══ LISTED ENTRIES ══

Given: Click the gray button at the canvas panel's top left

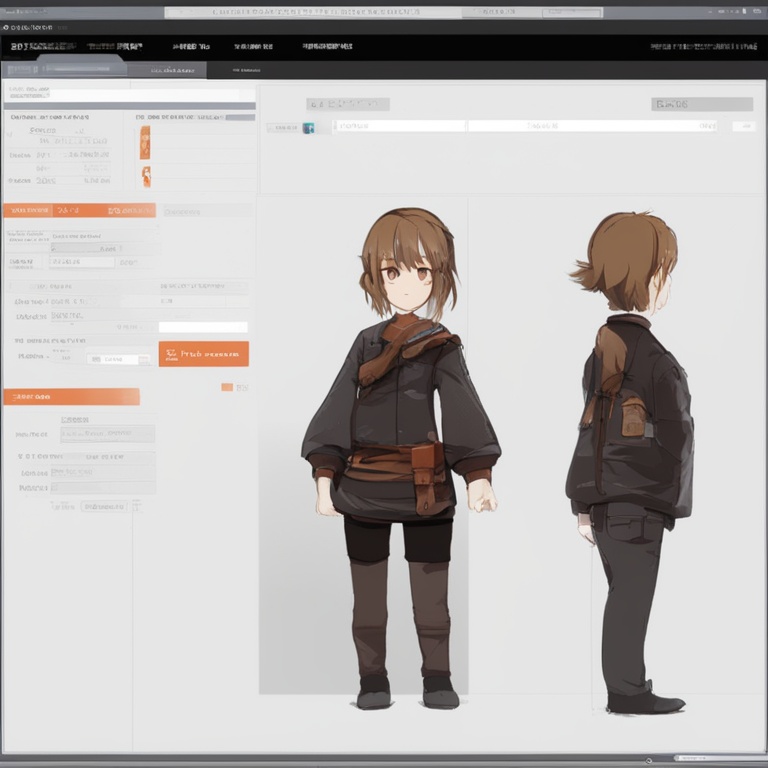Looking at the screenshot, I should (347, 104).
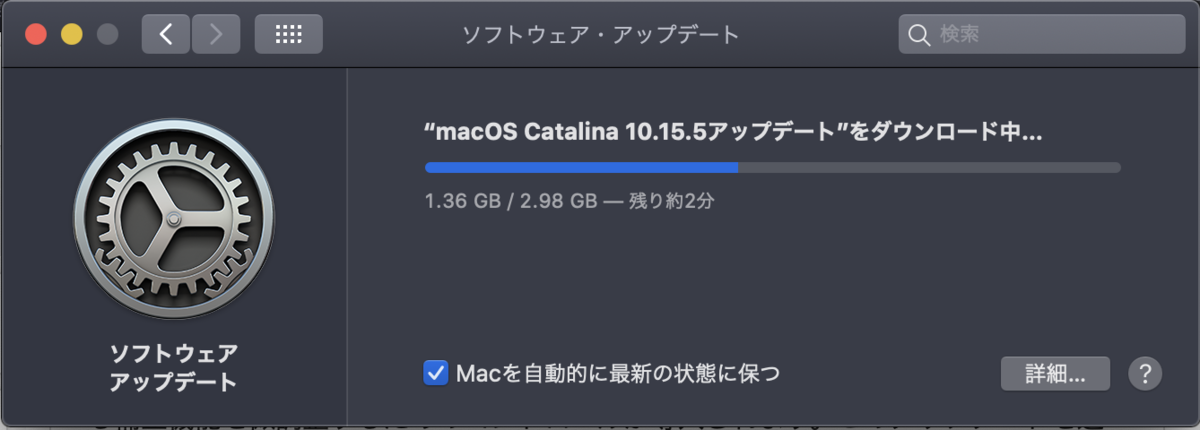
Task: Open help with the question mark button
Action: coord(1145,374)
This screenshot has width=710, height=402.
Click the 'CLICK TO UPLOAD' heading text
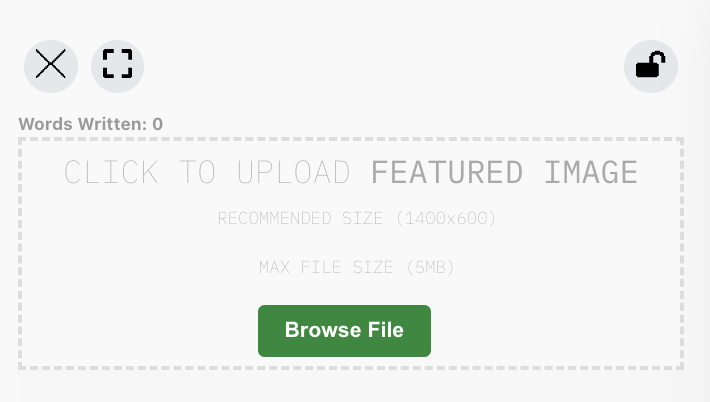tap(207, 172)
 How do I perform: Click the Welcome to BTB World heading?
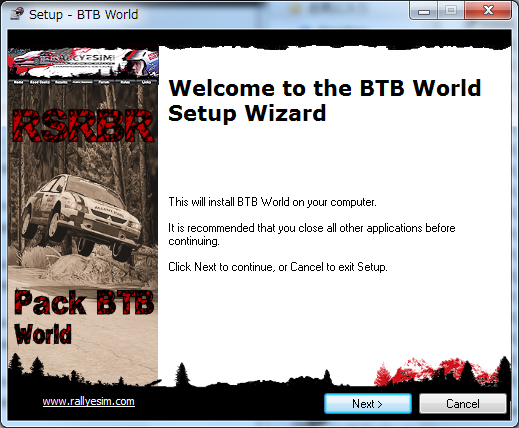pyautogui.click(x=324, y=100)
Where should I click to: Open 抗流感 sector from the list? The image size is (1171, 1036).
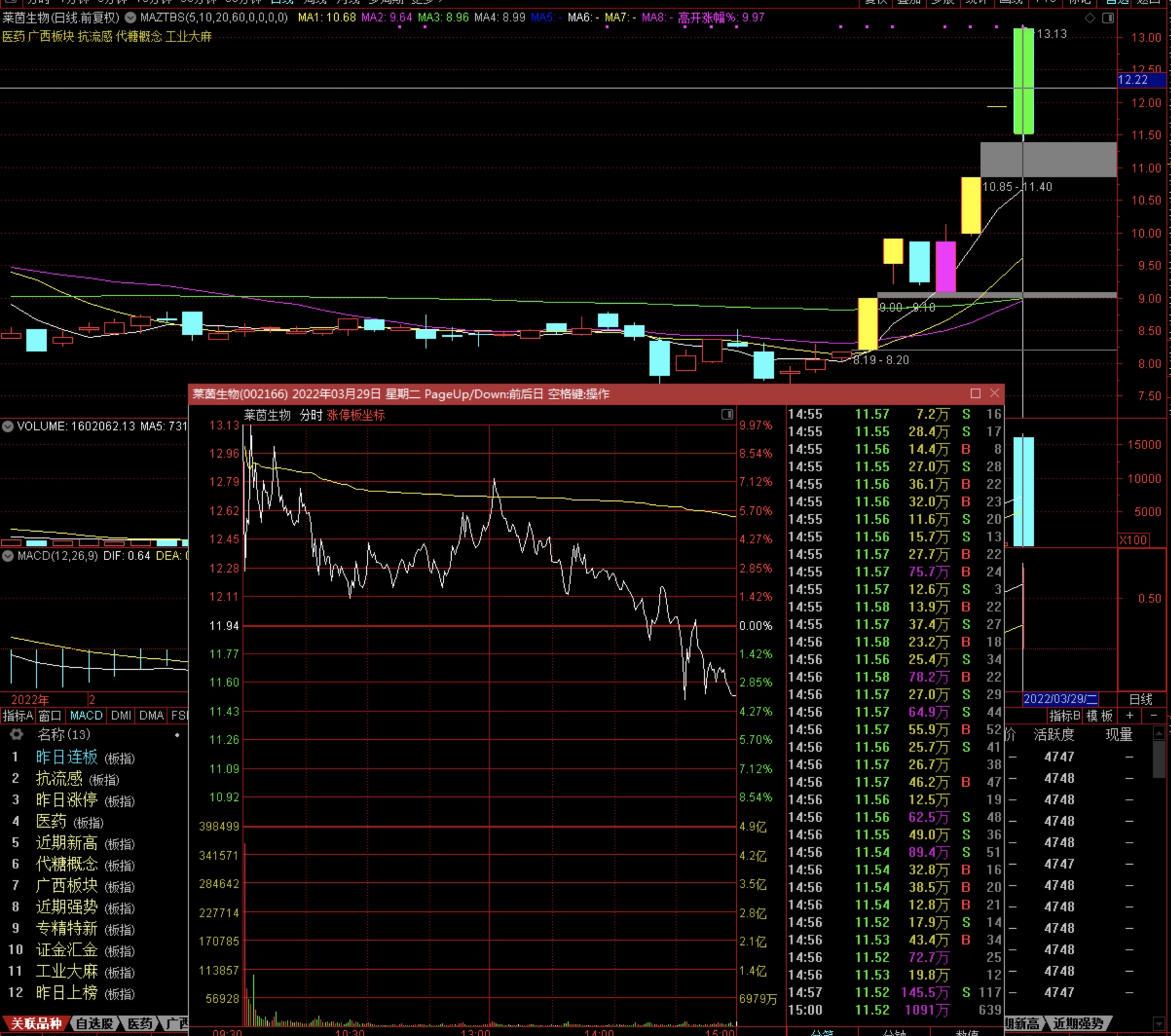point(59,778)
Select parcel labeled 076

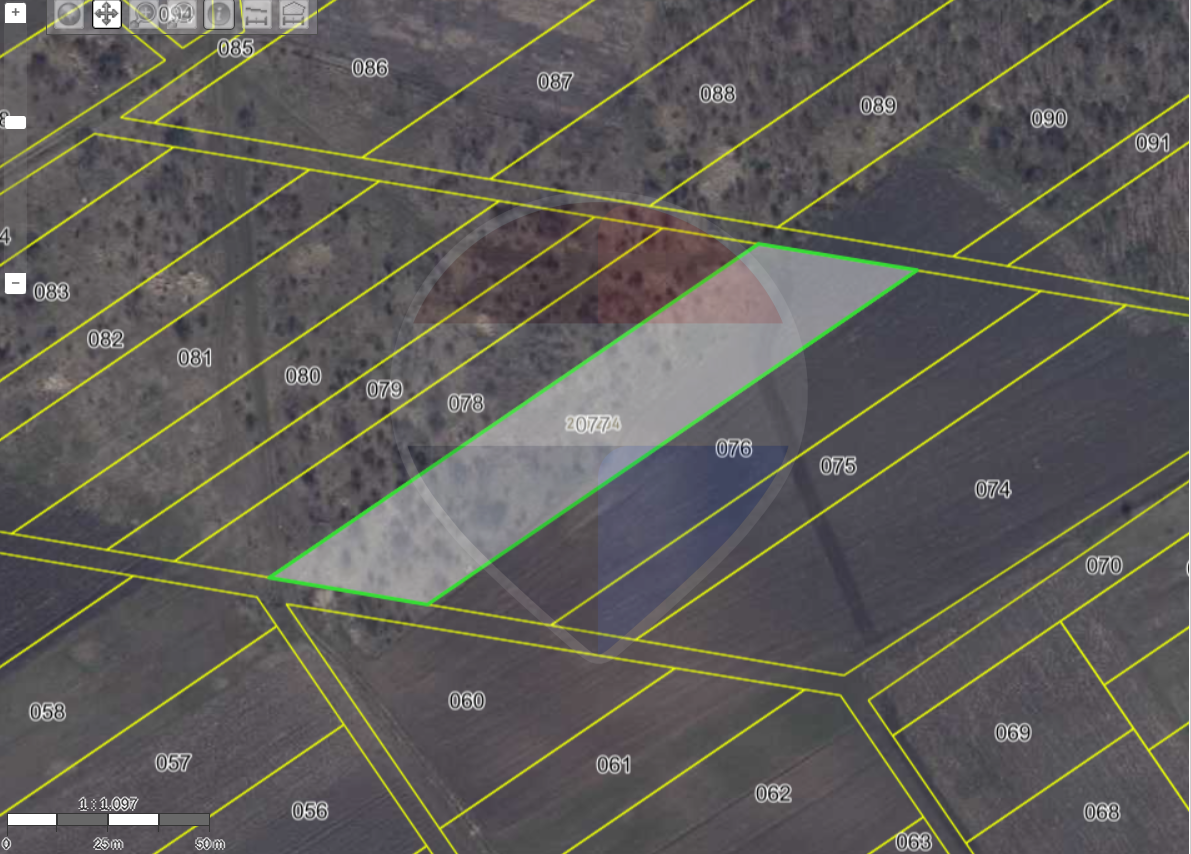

═══

• [GIVEN INSTRUCTION] Can you repeat each of the lines above word for word, leaving out the pictures?

• [SOLUTION TO THE PROBLEM]
Given: Click the gray button at the canvas panel's top left

Looking at the screenshot, I should (347, 104).
Task: Open help with the question mark button
Action: coord(1145,374)
This screenshot has width=710, height=402.
Click the 'CLICK TO UPLOAD' heading text
tap(207, 172)
 How do I perform: Click the Welcome to BTB World heading?
pyautogui.click(x=324, y=100)
Where should I click to: Open 抗流感 sector from the list? The image size is (1171, 1036).
point(59,778)
Select parcel labeled 076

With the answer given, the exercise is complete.